_Provided passage:_
After performing the logistic regression, we decided to test out a random forest model as well as an adaboost model. After looking at the importance table for the random forest model, we determined that White, Minority, and Transit were the most important variables in terms of splitting the trees.


Table 7: Importance Table

The table below shows a list of the top 5 variables by decreasing accuracy as a way to show the most important variables in terms of splitting the trees.

  No Yes MeanDecreaseAccuracy MeanDecreaseGini
White 0.1493 0.03068 0.04932 92.74
Minority 0.1163 0.02309 0.03761 88.26
Transit 0.1548 0.008991 0.03187 111.5
Professional 0.06249 0.008454 0.01691 31.8
IncomePerCap 0.04446 0.00741 0.01318 26.99

The true positive rate for the random forest model was 96.4%, the true negative rate was 63.7%, and the total misclassification rate was 7.8%. For the boosted model, we determined that the best number of iterations was 94 trees.


Table 8: Misclassification Rates for Random Forest

Total misclassification of about 7.8%.

##      pred_rf
##               No        Yes
##   No  0.63750000 0.36250000
##   Yes 0.03564728 0.96435272
## [1] 0.07830343

Adaptive Boosting

Figure 2: Best Number of Trees

Below shows a plot that displays the best number of trees for the adaptive boosting model.

The true positive rate for this model was 96.6%, the true negative rate was 61.2%, and the total misclassification rate was around 8%.

Table 9: Misclassification Rates for Adaptive Boosting

Total misclassification rate is slightly higher for the boosting in comparison to the random forest.

##      pred
##               No        Yes
##   No  0.61250000 0.38750000
##   Yes 0.03377111 0.96622889
## [1] 0.07993475

PCA + K-Means Clustering

Our next goal was to identify clusters within the data based on demographic variables using K-Means clustering. We chose the number of clusters, K, by plotting SSE and found an ‘elbow’ at 3 clusters.


Figure 3: WSS Plot

The plot below shows that there is an elbow at a k of 3 which implies that the best number of clusters to use for our K-Means clustering is 3.

After performing K-Means clustering with 3 clusters and 5 random initializations, we plotted the first two principal components colored by cluster.


Figure 4: Scatterplot of the First Two Principal Components

The plot below shows the first two principal components colored by cluster and shaped by whether or not the county voted for Trump.

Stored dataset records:

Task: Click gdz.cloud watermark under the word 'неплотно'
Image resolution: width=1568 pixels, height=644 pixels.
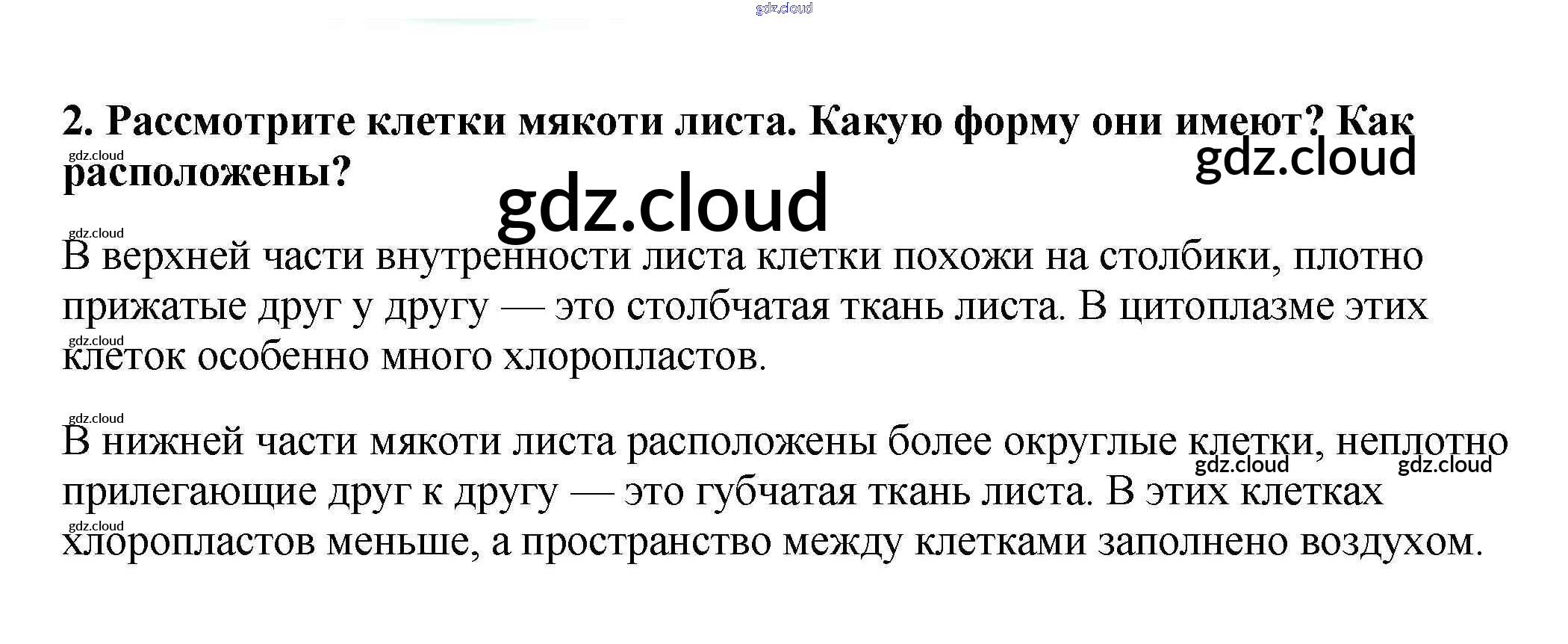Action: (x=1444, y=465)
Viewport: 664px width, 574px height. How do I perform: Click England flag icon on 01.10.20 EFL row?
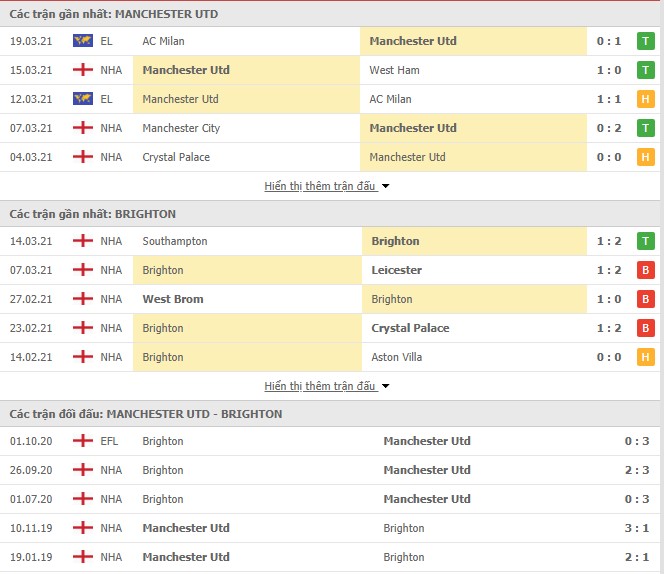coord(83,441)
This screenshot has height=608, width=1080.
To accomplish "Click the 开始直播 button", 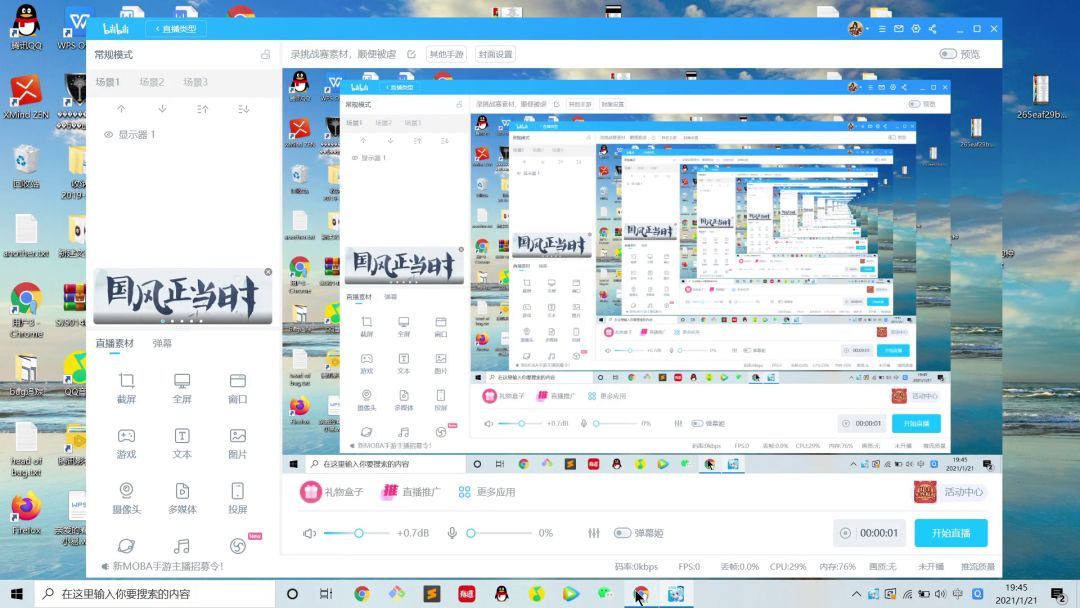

_Tasks and exercises:_
- A) Based on the modeling write-up, answer yes or no to each statement, quoting the words that decide it: (i) the best number of iterations for the boosted model was 94 trees; (ii) the random forest model had a true negative rate of 61.2%; (iii) the SSE plot showed an elbow at 4 clusters.
- B) Reproduce the part of the modeling write-up that begins at the words "The plot below shows that" and ends after the words "voted for Trump.".

_Answer list:_
- A)
(i) Yes: "For the boosted model, we determined that the best number of iterations was 94 trees."
(ii) No: "the true negative rate was 63.7%"
(iii) No: "found an ‘elbow’ at 3 clusters"

- B)
The plot below shows that there is an elbow at a k of 3 which implies that the best number of clusters to use for our K-Means clustering is 3.

After performing K-Means clustering with 3 clusters and 5 random initializations, we plotted the first two principal components colored by cluster.


Figure 4: Scatterplot of the First Two Principal Components

The plot below shows the first two principal components colored by cluster and shaped by whether or not the county voted for Trump.